By Margaret Lomas

When it comes to property investing, the term growth driver is bandied about pretty much everywhere. A growth driver when it comes to property is a characteristic which
impacts positively on both yield growth and value growth.

Past growth is not an indication of future growth, and so if you are presently looking at historical data about how an area has performed over the past five years, it’s not going to help you much. On the contrary, historical data may well tell you where not to buy, since it’s likely that strong past growth means that the best time to buy has already passed.

To buy a property in an area with all of the necessary characteristics for sustained growth over time, you must know the important difference between ‘intrinsic’ and ‘extrinsic’ growth drivers. By being able to place the economic data you are reading into one of these two separate groups, you will be able to make a stronger prediction about the future potential of that area.

Extrinsic growth drivers

Extrinsic growth drivers are the economic influences which contribute to the growth of an area, but which originate outside of that area as a result of influences occurring elsewhere. They are not a result of any micro economic change within that area, but they do come from activity, planning and events which occur temporarily.

When a large infrastructure project or a major building project is planned and executed in an area which has a smaller population, there is generally insufficient local labour available to fill the jobs which are being created. Often, workers will come from surrounding areas, or even from interstate, and for the period of the project, they will be living in that area, most likely in rental accommodation.

This will place a temporary pressure on many of those economic factors which normally result in property growth. The retail and hospitality trades will improve as these new residents spend what they are earning, injecting it into the local economy. Rental accommodation will experience short-term stress and vacancy rates will plummet. A derivative of this will be house price increases – potential landlords witnessing the plunge in vacancy rates may see this as a sign of an impending house price boom and buy into the market, creating pressure on prices. The population is boosted by the new workers, often bringing their families, and the economy enjoys a burst of activity.
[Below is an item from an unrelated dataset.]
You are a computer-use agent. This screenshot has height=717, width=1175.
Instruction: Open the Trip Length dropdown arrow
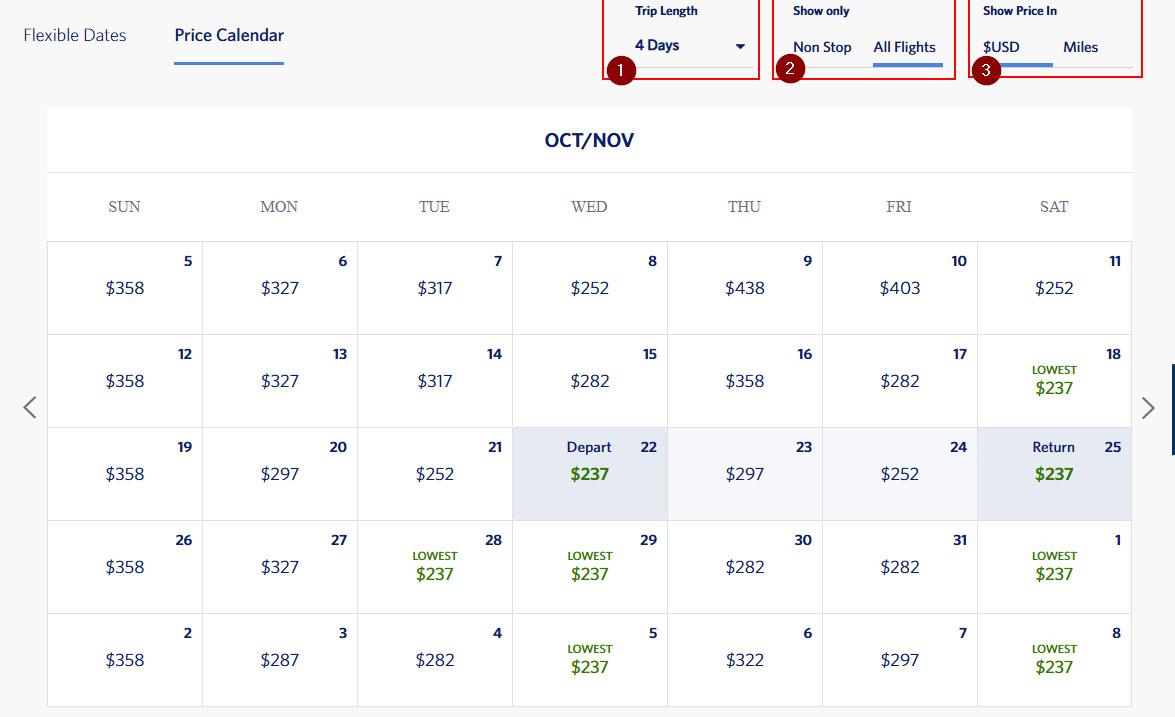click(x=740, y=46)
To the untrained eye, the features of a strong and growing micro economy will be evident, and the temptation to get in quickly and on the ground floor creates a pseudo demand that can look like a true economic boom.

When the project completes, the workers move on to the next project, and the vacancy rates begin to rise. The funds which were being injected into the economy also dry up and many small businesses, which may have started up or flourished during the building of the project, close down. Pressure is removed from property prices, and in fact prices drop, as distressed landlords sell up. Often, values can return to ‘pre boom’ days, and investors are left with property that is difficult to rent and hard to sell.

Similar results can come from other external sources. Pure investor sentiment, where the rumour is circulating that an area is heating up and investors from all over the country vie for a small pool of available properties, can create a short-term property demand which places a false reading on true house price growth. Equally, property developers who buy up cheap parcels of land, subdivide and then engage clever marketing companies to sell the properties – often to buyers from outside of the state – can also create an impression of potential growth which is never backed up by true economic vibrancy.

Intrinsic growth drivers

Intrinsic growth drivers are those factors which affect growth, but which are organic, sustainable and consistent. These are the economic influences which are created by a complete set of circumstances, rather than single, individual events. They are influences which can be repeated and sustained over time, and which are a sign of underlying economic growth.

Intrinsic growth drivers include

·       Population growth from residents moving into town attracted by factors other than short term employment.

·       Changing demographic mix, where the types of people who live in town are becoming more diverse. A growing area needs young people, families and retired people to create a community. Generally speaking, it is community which provides stability. Areas with a concentration in one demographic category typically grow less well than those which are more diversified.

·       Improved accessibility to the area through transport infrastructure and upgrades.

·       A strong and articulated council development plan, providing services and infrastructure for that growing population.

It’s the depth that counts!

You can see that it’s an important feature of property investing to understand that success is not just about looking for ‘growth’ any more than it is just about looking for cash flow.

It is about the depth with which you can gather the important economic data to be able to assess the true potential of an area. Doing so will provide you with a safety net of sorts, and allow you to stay in the market over the long term by considering all of the financial implications a purchase will bring.

You don’t need hundreds of properties to ensure a solid financial future. You don’t even need dozens of them. Eight to ten well researched and chosen areas, with sustainable growth and short-term yields high enough to manage interest rate rises and vacancies, will result in a solid, growing base of assets which will give you more choices in retirement than you ever imagined.